[extropy-chat] bidirectional thrust
scerir
scerir at libero.it
Fri Mar 18 19:21:48 UTC 2005
[Mike]
... you can't talk about 'conservation of momentum'
with a field thruster like this if it is thrusting
against the entire universes inertial frame,
because you have no external point of reference
to base such a judgement on.
[Hal]
Physics is local. That's the lesson from general relativity.
[...] Now, if you wanted to claim that this device
is reaching out to the distant stars, physically grabbing
onto them and pulling them backwards as it goes forwards,
at least that would not violate conservation of momentum.
But it does violate the principle of locality of physics ...
Good points.
There have been (at least) two views on the origin of
inertia (instantaneous opposition to acceleration, or to
rotation, of a "material" object). Inertia has been assumed
to be an essential property of "matter" or, according
to Mach, a property that originates "externally", as
a linkage among all the "matter" (_and fields?_) of
the universe.
According to Mach a single object, in an empty universe,
should be devoid of inertia. And inertia is, according to
Mach, a sort of asymptotic function of the surrounding matter,
or of the gradually surrounding matter. According to Mach
(if I remember well) an empty universe cannot exist, and
a single object in an empty universe cannot accellerate,
and cannot rotate. (According to GR empty and rotating
universes do exist, they make sense. Taub, Goedel, that
sort of universes.)
According to Mach whether one regards acceleration (or
rotation) as a motion of a specific object, or as a
"counter" motion of the surrounding matter, is _arbitrary_.
(As Mike was, perhaps, saying).
The problem is, however, that inertia (as a reaction force
to acceleration, or rotation) occurs at the same moment
that acceleration, or rotation, is applied to the
specific object.
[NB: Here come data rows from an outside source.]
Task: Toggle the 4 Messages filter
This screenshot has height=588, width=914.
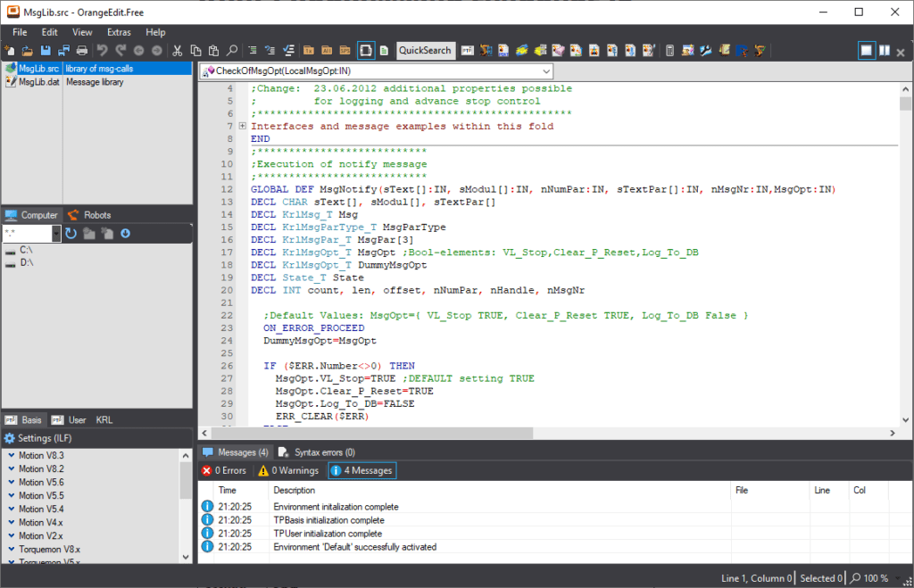Action: [361, 470]
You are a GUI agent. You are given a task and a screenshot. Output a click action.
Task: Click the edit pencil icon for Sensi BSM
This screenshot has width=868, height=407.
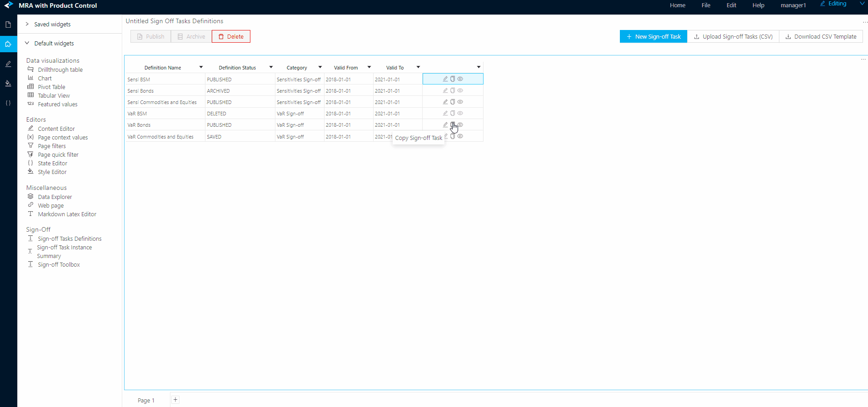pyautogui.click(x=445, y=79)
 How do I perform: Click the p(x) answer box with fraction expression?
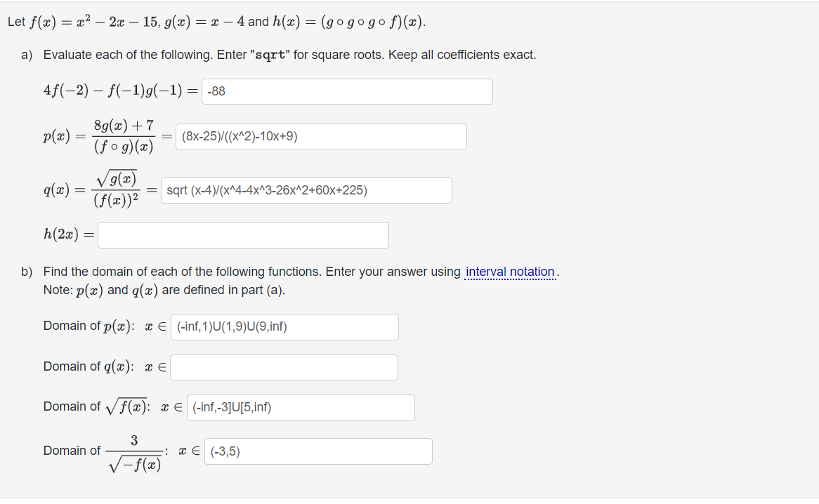coord(320,136)
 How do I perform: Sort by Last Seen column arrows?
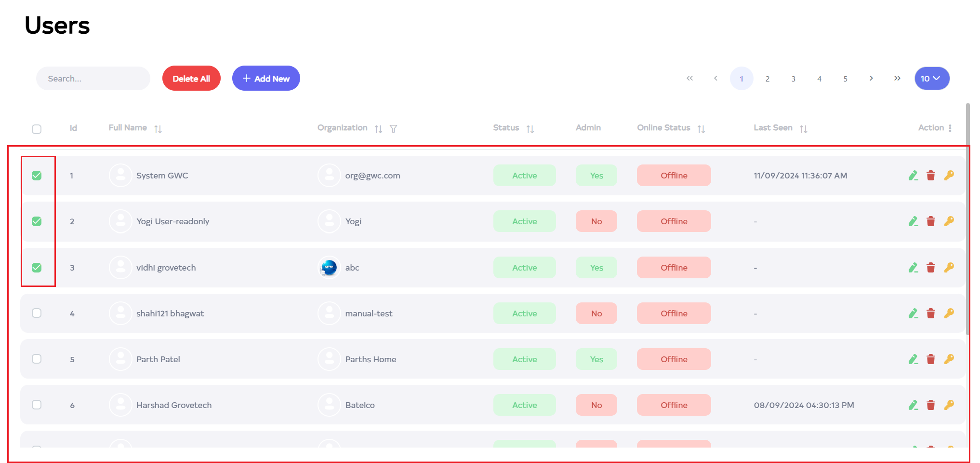[x=803, y=129]
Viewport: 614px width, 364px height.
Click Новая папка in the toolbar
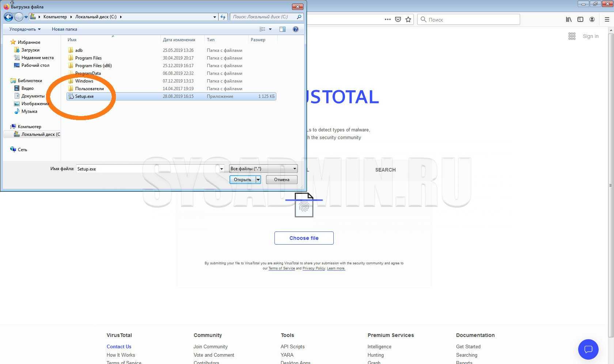tap(64, 29)
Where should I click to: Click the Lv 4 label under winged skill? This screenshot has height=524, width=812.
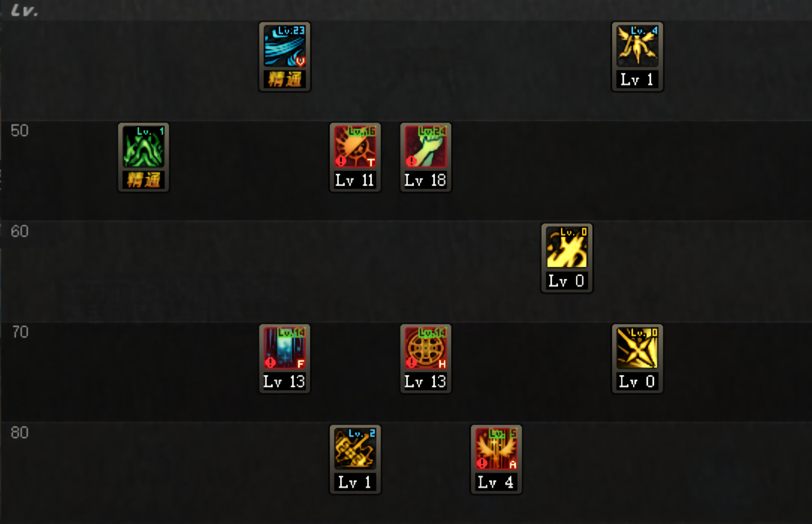[x=496, y=482]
Thus, Mach principle should imply
a sort of instantaneous back-reaction propagating field,
from the distant stars to the specific object, involving
superluminal velocities. (As Hal was, perhaps, meaning).
Something like the advanced vs. retarded Dirac-Feynman-Wheeler
radiation fields. Or something like the advanced vs. retarded
actions between two photons, entangled in a singlet,
according to Klyshko, or Shumacher, or Bennett, sometimes
known as "ghost" effects.
But it is late now. And I've lost what I was going to
say (if anything). And I realize that the above is
already known by anyone!
:-)
Ahhh, I was going to talk about the "Sakharov drive".